Provided material:
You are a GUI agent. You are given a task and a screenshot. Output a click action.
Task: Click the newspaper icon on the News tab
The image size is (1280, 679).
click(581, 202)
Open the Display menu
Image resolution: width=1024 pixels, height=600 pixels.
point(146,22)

Work to be completed:
Format every line of the data above as a numbered list, leaving out any blank lines.

Response to this task:
1. You are a GUI agent. You are given a task and a screenshot. Output a click action.
2. Task: Click the newspaper icon on the News tab
3. The image size is (1280, 679).
4. click(581, 202)
5. Open the Display menu
6. Image resolution: width=1024 pixels, height=600 pixels.
7. point(146,22)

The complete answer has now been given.